The policy management framework, storage resource management engine, and storage services management engine may be purchased as separate components from different vendors, creating an integration challenge and possible lock-ins in terms of supported hardware or service software. Fortunately, work is proceeding on unified data management technology that incorporates the functionality of all three components sets.
The jewel of the crown, of course, is the cognitive management platform. Cognitive data management uses cognitive computing to augment and automate many of the repetitious and time-consuming data management activities previously provided by a human actor.
Cognitive data management reflects the dynamism of data management and the need to respond to constant changes in the status of data itself (file/object utilization metrics and retention requirements), the status of storage services (the burdening and proximity of storage service brokers), and the status of storage targets and pathways (resources). The greater the volume of data and the more complex and heterogeneous the storage infrastructure, the more challenging the tasks of data management. Automation is required for success and cognitive computing provides a technology with promise for automating the data management task.
Into the future
Cognitive Data Management is about instrumenting the infrastructure and the data for policy-based management. Metaphorically, CDM can be viewed as a nervous system for IT. Management APIs, providers and MIBs act as afferent neurons that monitor the condition of the infrastructure components and services. Some APIs and providers provide the means to act upon the monitored devices or services, calling them into action or retiring their function with respect to certain data; these are similar to efferent neurons. These can feed impulses directly back to the neural network or cognitive computing engine (the brain), or they can provide functions in a more local way via clusters of neurons (nerve fibres, nerve bundles or ganglia).
In operation, whether centralized or federated, this cognitive management platform continuously monitors and updates its namespace and inventories and actuates infrastructure based on stored policies. Below is a very high level topology for a CDM infrastructure.
Defining a workable CDM for your organization will require a cooperative effort by data creators (line of business managers, project managers, etc.), IT operatives, governance, risk and compliance management, technology vendors, and others. It will also require senior management buy- in to the vision of CDM that can be obtained by providing a full business value case for the initiative.
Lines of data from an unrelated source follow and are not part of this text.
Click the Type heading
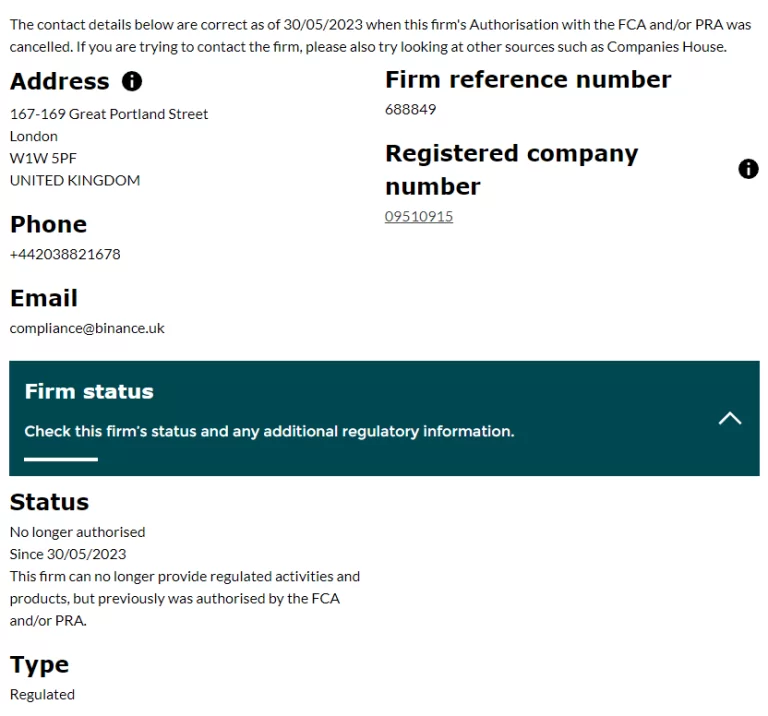768x716 pixels. click(x=40, y=665)
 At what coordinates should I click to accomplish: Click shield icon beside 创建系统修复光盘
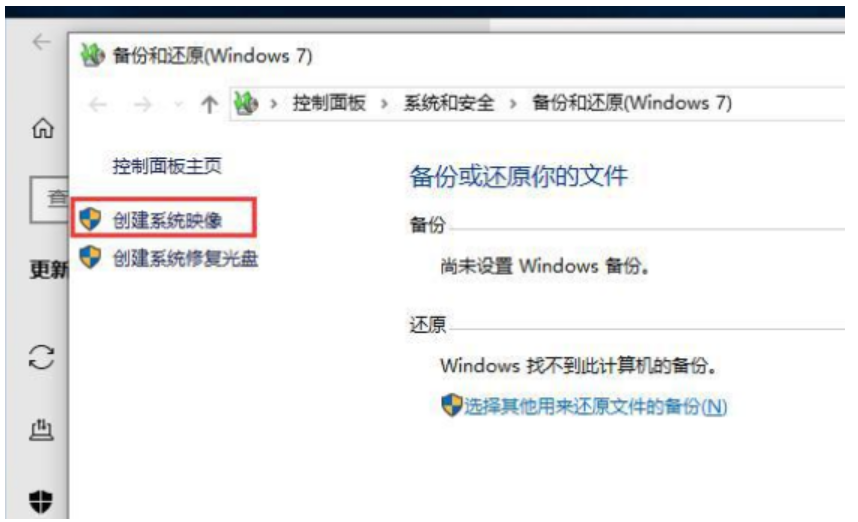[x=90, y=257]
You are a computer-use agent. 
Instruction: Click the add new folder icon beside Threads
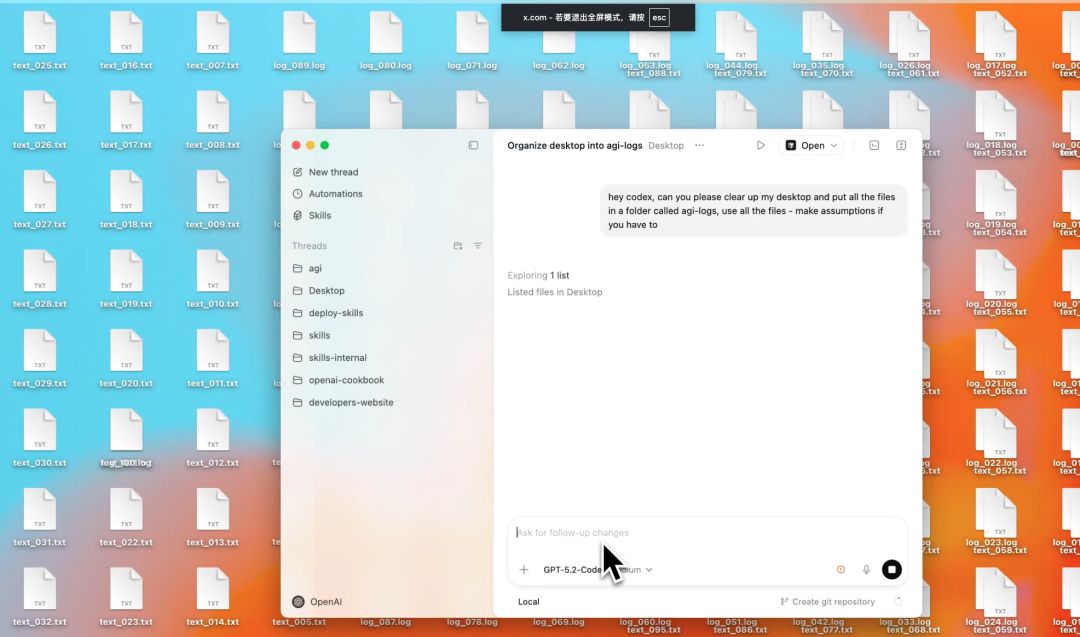point(458,246)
- Planners need to identify the contribution that a data managed environment will deliver to cost- containment (bending the storage acquisition cost curve and managing data across storage assets in the most cost-efficient manner).
- They will need to help management see the risk reduction value of CDM, in terms of downtime reduction (data is accorded the correct protection services), regulatory and legal compliance (data is preserved and secured in an intelligent manner), and early technology investment obsolescence (the CDM solution should be hardware agnostic to insulate it from technology changes in storage or services).
- And finally, planners need to emphasize the improved productivity value of CDM. This may be the easiest narrative to present, since only with managed data can airy goals such as IT agility, as well practical goals like easier data collaboration and sharing, be achieved.
Cognitive Data Management is a strategy whose time has come. It is a strategic initiative that should be considered and prioritized today.